En l’espèce, le 05 juillet 2016, M. [P] [J] a établi une déclaration de maladie professionnelle à laquelle était joint un certificat médical initial établi par le docteur [L] [I] le 30 mai 2016 qui mentionne 'lombalgie chronique avec hernie discale L4-L5 conflictuelle et sciatique L5 bilatérale'.
Le 04 avril 2017, la [12] a pris en charge cette pathologie au titre du tableau n°98 des maladies professionnelles.
La SAS [8] conteste le fait que M. [P] [J] ait, effectué à l’occasion de son travail, les tâches prévues par le tableau n°98 des maladies professionnelles.
Pour démontrer que la condition relative à la liste limitative des travaux est remplie, la [12] invoque les éléments d’enquête réalisés dans le cadre de la demande de reconnaissance du caractère professionnel de la maladie, à savoir :
— le questionnaire 'assuré’ complété le 02 novembre 2016 dans lequel M. [P] [J] indique qu’il a été embauché par 'la société [8] du 24 novembre 2014 au 26 janvier 2016 en qualités de chauffeur poids lourd et de manutentionnaire’ ; il décrit son poste de travail ainsi 'je roule 4 heures et je suis manutentionnaire 4 heures, j’effectue 169 heures par mois’ et liste les machines qu’il utilisait lors de sa journée de travail '4 heures de transpalette manuel, 4 heures dans mon camion, les vendredis j’effectue 3 heures de conduite et 4 heures de livraison',
— le questionnaire 'employeur’ complété le 29 novembre 2016 dans lequel la SAS [7] indique que M. [P] [J] a été embauché du '24 novembre 2014 au 26 janvier 2016" en qualité de 'chauffeur poids lourd', qu’il réalise 'des opérations de conduite : 60% du temps de travail soit 5 heures et des opérations de chargement/déchargement : 40% du temps de travail restant soit 3 heures avec [un] transpalette manuel', qu’il utilise un 'fourgon L2 tonnes avec hayon élévateur, un transpalette manuel'.

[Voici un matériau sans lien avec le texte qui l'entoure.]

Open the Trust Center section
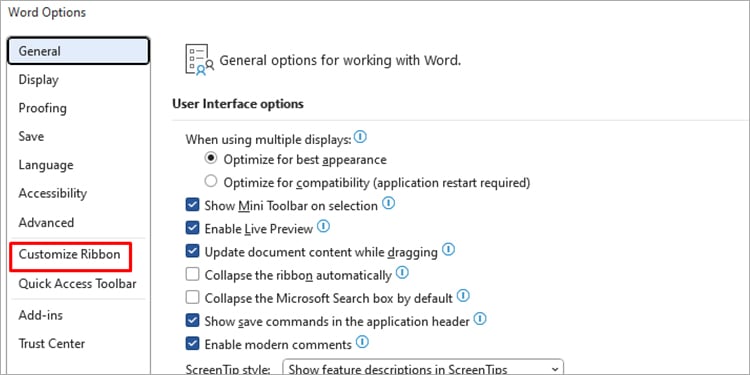[x=52, y=343]
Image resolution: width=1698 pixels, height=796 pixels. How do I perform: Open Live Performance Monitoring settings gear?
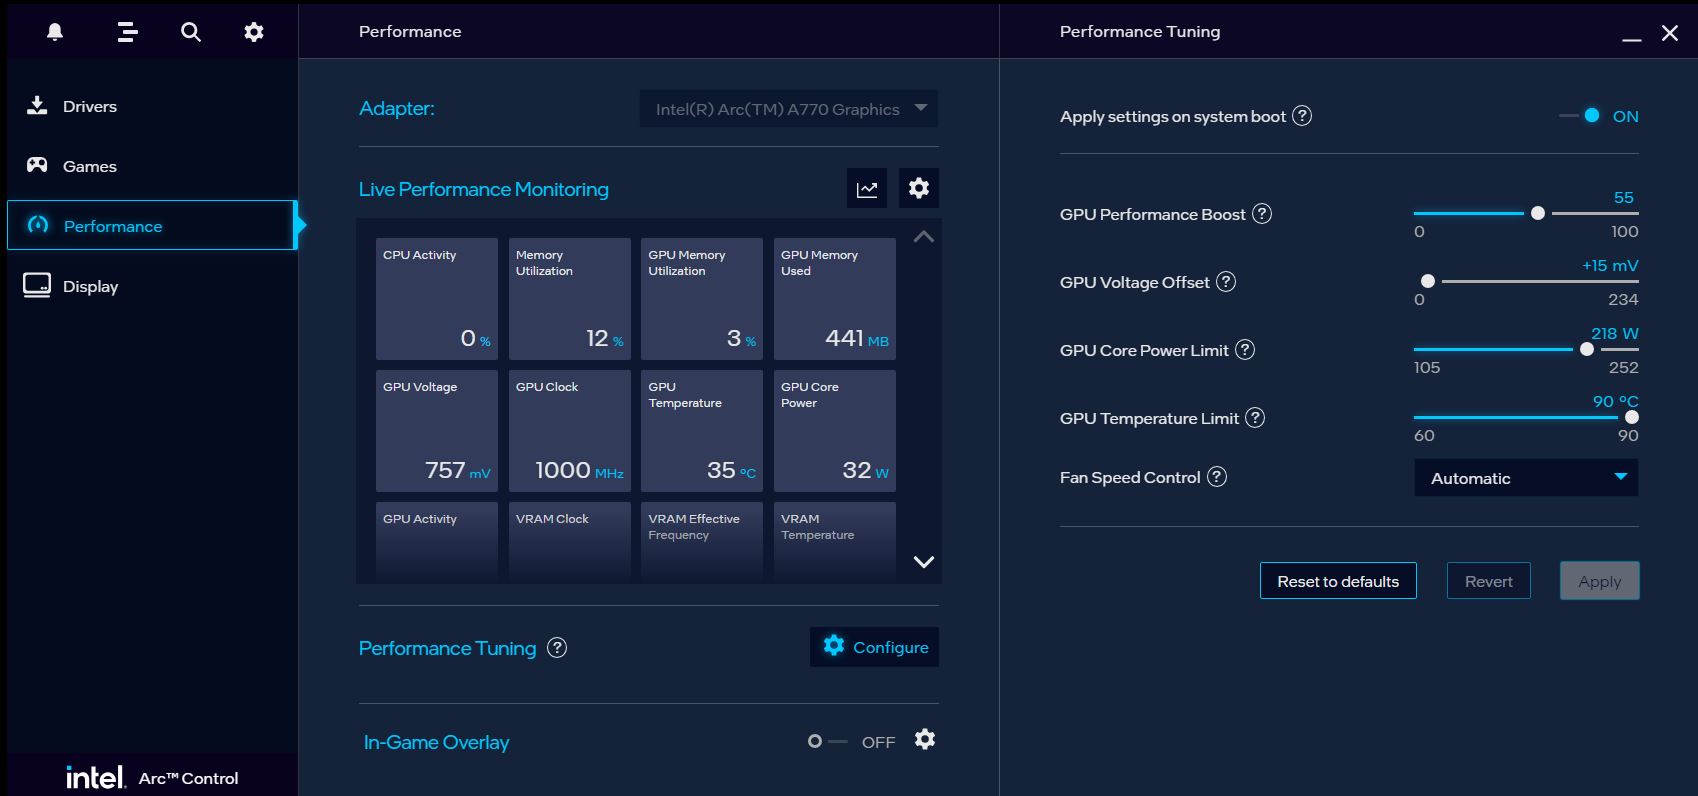(918, 188)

Force est de constater, au regard des réponses apportées aux questionnaires salarié et employeur, que M. [P] [J] n’était pas soumis à une manutention manuelle habituelle de charges lourdes.
La [12] soutient que 'l’utilisation d’un transpalette manuel n’exclut pas la manutention de charges lourdes’ or le tableau n°98 vise 'des travaux de manutention manuelle habituelle de charges lourdes', ce qui exclut l’utilisation de machines ou d’équipements mécaniques.
C’est donc à juste titre que le premier juge a retenu que la [12] n’apportait pas la preuve que M. [P] [J] a été exposé aux travaux visés limitativement au tableau n° 98, et qu’il a jugé en conséquence, que la décision par laquelle la [12] a pris en charge la maladie de M. [P] [J] au titre de la législation professionnelle, n’était pas opposable à la SAS [8].
PAR CES MOTIFS
La cour, statuant publiquement, en matière de sécurité sociale, par arrêt contradictoire et en dernier ressort ;
Confirme en toutes ses dispositions le jugement rendu le 02 juin 2022 par le pôle social du tribunal judiciaire d’Avignon,
Déboute la [12] de l’intégralité de ses demandes,
Condamne la [12] aux dépens de la procédure d’appel.
Arrêt signé par le président et par la greffière.